Required action.
Every line of the following records that includes "computer" should be copied.
══ Data for review ══
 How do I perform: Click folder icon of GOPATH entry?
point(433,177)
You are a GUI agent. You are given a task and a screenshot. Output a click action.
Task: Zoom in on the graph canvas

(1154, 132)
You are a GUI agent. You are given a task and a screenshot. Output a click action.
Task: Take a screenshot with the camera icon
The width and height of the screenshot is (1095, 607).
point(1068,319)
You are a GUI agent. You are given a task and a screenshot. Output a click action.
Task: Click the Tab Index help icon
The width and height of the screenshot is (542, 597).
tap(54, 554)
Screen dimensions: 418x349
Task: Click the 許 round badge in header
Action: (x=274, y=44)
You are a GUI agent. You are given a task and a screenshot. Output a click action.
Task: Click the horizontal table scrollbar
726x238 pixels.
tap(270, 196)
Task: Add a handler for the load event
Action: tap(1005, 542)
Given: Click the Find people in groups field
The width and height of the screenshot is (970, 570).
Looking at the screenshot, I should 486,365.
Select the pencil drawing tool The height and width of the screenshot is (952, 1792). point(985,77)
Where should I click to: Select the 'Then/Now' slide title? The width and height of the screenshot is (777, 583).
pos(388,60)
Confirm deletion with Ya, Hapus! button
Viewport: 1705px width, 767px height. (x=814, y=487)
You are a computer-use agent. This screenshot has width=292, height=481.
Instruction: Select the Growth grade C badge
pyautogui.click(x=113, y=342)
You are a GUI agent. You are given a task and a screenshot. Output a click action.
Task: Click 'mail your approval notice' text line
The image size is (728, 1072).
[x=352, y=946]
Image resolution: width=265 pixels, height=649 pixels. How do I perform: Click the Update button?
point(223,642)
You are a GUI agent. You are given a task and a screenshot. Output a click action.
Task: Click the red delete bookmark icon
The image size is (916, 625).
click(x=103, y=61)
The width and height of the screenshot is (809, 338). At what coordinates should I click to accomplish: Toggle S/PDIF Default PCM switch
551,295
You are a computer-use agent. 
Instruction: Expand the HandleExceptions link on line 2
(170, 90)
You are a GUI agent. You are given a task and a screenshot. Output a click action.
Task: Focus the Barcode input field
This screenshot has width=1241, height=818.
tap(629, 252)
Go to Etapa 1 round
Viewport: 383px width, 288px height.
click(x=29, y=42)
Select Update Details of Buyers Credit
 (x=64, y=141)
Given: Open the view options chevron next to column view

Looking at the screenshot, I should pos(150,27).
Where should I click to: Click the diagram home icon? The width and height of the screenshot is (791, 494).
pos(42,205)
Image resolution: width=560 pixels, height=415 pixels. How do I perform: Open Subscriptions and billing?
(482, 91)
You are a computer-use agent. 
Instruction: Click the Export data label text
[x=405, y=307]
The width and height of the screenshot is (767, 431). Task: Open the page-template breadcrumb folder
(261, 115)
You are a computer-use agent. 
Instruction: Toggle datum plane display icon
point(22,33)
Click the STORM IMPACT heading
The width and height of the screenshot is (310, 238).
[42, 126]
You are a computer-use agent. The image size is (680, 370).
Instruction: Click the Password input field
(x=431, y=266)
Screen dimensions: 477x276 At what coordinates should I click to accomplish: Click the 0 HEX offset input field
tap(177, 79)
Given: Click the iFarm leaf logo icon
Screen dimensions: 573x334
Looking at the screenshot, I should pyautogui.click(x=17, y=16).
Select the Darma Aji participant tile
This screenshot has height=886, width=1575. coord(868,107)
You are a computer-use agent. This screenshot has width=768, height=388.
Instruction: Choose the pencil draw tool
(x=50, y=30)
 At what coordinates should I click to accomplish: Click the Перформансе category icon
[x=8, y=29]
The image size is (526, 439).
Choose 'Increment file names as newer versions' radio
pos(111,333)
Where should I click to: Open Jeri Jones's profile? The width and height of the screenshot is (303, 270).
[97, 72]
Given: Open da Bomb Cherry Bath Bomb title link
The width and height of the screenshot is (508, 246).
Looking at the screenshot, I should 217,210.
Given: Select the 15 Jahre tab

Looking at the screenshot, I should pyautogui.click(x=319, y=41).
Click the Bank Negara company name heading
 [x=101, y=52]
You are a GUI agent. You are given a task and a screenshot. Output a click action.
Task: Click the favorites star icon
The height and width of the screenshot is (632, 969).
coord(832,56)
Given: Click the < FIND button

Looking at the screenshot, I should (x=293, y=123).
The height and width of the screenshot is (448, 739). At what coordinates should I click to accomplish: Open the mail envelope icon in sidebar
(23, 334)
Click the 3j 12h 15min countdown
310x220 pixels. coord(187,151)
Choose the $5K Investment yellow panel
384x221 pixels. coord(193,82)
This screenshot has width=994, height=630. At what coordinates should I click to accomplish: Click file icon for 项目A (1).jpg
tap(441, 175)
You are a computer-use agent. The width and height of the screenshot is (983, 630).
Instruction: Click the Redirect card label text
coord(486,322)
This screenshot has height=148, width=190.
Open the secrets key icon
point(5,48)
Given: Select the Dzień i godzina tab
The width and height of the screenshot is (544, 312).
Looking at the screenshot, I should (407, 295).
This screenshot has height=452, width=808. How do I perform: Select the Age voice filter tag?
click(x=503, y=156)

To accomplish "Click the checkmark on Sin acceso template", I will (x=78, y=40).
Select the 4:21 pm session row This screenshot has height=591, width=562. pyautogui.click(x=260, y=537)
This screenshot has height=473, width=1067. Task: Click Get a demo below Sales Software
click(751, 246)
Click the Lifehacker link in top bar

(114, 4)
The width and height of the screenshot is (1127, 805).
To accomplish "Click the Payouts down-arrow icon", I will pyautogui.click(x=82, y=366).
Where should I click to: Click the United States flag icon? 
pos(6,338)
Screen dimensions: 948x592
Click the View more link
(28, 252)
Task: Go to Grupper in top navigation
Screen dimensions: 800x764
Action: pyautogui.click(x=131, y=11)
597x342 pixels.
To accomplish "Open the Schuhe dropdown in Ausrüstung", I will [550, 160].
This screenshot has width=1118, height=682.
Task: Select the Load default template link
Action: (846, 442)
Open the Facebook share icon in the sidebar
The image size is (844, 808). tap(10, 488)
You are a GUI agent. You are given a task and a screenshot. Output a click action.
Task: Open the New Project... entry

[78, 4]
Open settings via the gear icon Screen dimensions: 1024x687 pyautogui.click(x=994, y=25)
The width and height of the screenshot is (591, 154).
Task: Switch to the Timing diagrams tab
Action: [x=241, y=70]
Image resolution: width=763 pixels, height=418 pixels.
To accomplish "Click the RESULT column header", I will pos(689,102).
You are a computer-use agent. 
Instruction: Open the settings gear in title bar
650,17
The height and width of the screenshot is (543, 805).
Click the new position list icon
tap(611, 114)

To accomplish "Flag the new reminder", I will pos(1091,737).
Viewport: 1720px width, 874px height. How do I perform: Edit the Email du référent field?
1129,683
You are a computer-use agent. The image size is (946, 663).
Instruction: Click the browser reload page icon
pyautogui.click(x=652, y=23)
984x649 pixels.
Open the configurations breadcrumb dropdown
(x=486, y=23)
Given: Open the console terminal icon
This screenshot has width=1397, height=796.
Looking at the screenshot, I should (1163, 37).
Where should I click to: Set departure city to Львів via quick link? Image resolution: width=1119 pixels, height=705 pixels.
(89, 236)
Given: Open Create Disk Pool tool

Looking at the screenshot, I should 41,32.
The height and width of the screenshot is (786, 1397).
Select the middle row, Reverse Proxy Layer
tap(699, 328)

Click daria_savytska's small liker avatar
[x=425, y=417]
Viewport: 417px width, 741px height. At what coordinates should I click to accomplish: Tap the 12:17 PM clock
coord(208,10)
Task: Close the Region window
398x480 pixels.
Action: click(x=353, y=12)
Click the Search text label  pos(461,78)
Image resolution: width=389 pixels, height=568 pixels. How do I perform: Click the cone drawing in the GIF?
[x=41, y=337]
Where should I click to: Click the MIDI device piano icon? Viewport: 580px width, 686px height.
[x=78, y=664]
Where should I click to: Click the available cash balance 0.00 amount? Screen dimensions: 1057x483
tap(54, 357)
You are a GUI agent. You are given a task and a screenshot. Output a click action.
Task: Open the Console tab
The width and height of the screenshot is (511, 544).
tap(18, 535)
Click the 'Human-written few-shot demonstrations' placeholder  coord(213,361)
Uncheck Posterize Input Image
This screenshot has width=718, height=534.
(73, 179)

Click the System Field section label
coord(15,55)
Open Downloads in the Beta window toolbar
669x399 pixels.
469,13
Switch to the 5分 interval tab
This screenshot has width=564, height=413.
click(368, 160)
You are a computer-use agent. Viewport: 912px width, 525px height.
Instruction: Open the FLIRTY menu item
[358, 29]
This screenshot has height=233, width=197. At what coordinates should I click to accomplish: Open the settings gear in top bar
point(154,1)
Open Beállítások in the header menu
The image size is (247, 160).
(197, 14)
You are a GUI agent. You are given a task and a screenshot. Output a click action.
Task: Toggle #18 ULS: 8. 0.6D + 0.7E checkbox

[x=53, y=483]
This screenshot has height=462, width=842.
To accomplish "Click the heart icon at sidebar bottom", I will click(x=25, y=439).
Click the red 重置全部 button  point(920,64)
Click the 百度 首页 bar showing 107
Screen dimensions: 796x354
═══
Task solution.
You are a computer-use agent. This screenshot has width=292, height=481.
You are a computer-use agent. 
You are a computer-use agent. 
You are a computer-use agent. 
You are a computer-use agent. The image size is (680, 370).
You are a computer-use agent. This screenshot has width=768, height=388.
You are a computer-use agent. The width and height of the screenshot is (983, 630).
You are a computer-use agent. 
You are a computer-use agent. The image size is (946, 663).
You are a computer-use agent. Viewport: 912px width, 525px height.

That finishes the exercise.